TONY BLAIR and William Hague came under fire today after they pushed the sale of NHS medical records to private firms.
In a joint report, the former political rivals called for the creation of a new NHS data trust “to capitalise on the opportunities of health data” which could be treated as a “competitive asset.”
The pair recommended commercial access to records via “trusted external partners.”
Cori Crider, director of the advocacy group Foxglove, said: “The way to get people to join science research is to ask them – not to grab their data.
“Time to rein Tony in. Keir Starmer and Wes Streeting should make it clear that a Labour government will never sell our NHS data.”
She also called for Labour to halt the Tories’ “blowout” splurge on spy tech firm Palantir, which has been awarded a £330 million contract to create a “federated data platform” for the NHS.
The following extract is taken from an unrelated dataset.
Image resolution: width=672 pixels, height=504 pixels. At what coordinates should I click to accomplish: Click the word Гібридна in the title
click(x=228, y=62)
The contract sparked a backlash from campaigners, who flagged concerns over what the CIA-backed company, which has military contracts all over the world, might do with NHS data.
Dr Martin Blanchard of Keep Our NHS Public said Mr Blair and Mr Hague’s plot “immediately rings alarm bells.”
He argued that the Tony Blair Institute is partly funded by Oracle, a tech company that purchased Cerner, which supplies software to multiple NHS organisations.
“I wonder if any of his other advisers have commercial health tech links?” he asked.
We Own It campaigner Johnbosco Nwogbo said: “These suggestions by Blair and Hague are an insult to every one of us.
“How can we trust private firms to put patient good before private profit?
“It is crucial that our sensitive health data is publicly owned and properly protected.”